Higher soft drink consumption may be associated with both a diagnosis of major depressive disorder and greater symptom severity, with the associations observed in women but not in men, according to a multicenter German cohort study.
Among women, greater soft drink intake was tied to a higher likelihood of receiving a major depressive disorder (MDD) diagnosis and reporting more severe depressive symptoms; whereas among men, no statistically significant associations were observed. Investigators also reported that soft drink intake in women was associated with an increased abundance of the gut bacterium Eggerthella, which mediated approximately 3.82% of the total effect of soft drink consumption on MDD diagnosis and 5% of the effect on symptom severity. Microbial diversity decreased with higher intake, although diversity itself wasn't linked to depression outcomes. The associations among women remained after adjusting for body mass index.

**Entries provided:**

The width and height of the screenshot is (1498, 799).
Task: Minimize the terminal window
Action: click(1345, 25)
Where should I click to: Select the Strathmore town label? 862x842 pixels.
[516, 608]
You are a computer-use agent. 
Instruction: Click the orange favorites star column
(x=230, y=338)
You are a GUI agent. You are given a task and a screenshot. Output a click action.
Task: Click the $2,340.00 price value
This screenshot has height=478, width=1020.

==

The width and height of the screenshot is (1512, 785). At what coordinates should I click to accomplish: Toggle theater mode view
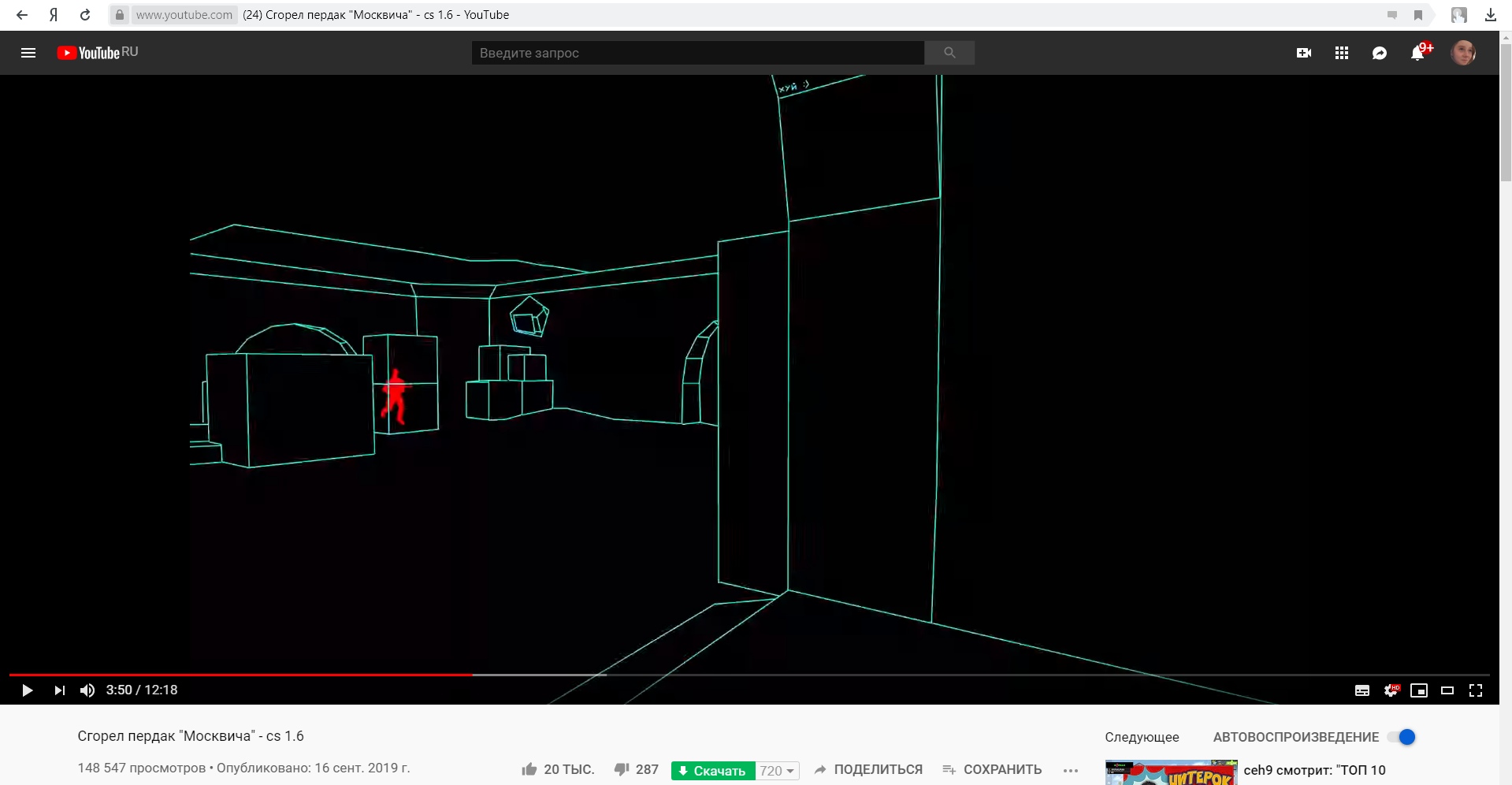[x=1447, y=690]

**Your tasks:**
a) Can you transcribe the soft drink and depression study text starting with "Among women, greater" and going on through "body mass index."?
b) How would you continue the soft drink and depression study text after its last sentence?

**Expected outputs:**
a)
Among women, greater soft drink intake was tied to a higher likelihood of receiving a major depressive disorder (MDD) diagnosis and reporting more severe depressive symptoms; whereas among men, no statistically significant associations were observed. Investigators also reported that soft drink intake in women was associated with an increased abundance of the gut bacterium Eggerthella, which mediated approximately 3.82% of the total effect of soft drink consumption on MDD diagnosis and 5% of the effect on symptom severity. Microbial diversity decreased with higher intake, although diversity itself wasn't linked to depression outcomes. The associations among women remained after adjusting for body mass index.

b)
“[I]n complex systems, the importance of a mediator cannot be judged by effect size alone, but must be assessed in terms of system function, interaction structure, and dynamic potential,” said lead study author Sharmili Edwin Thanarajah, MD, of the Department of Psychiatry, Psychotherapy and Psychosomatics at the University Hospital Frankfurt at Goethe University Frankfurt, and colleagues.
The investigators analyzed data from the Marburg-Münster Affective Cohort in Germany. Between 2014 and 2018, the cohort enrolled 405 patients with MDD and 527 healthy controls aged 18 to 65 years. Dietary intake was self-reported, psychiatric diagnoses were based on structured clinical interviews, depressive symptoms were measured with the Beck Depression Inventory, and gut microbiome composition was assessed using 16S rRNA sequencing. Statistical models adjusted for recruitment site and education; microbiome models also accounted for sequencing library size. Additional analyses excluding patients with eating disorders and adjusting for total calorie intake confirmed the main findings.
The ivnestigators noted several limitations. Because the design was cross-sectional, causality couldn't be established. Reverse or bidirectional associations remain possible, since patients with depression may consume more soft drinks. Dietary data relied on recall, and the study didn't differentiate between sugar-sweetened and artificially sweetened soft drinks. The mediation analysis also depended on assumptions that cannot be fully tested.
Full disclosures can be found in the published study.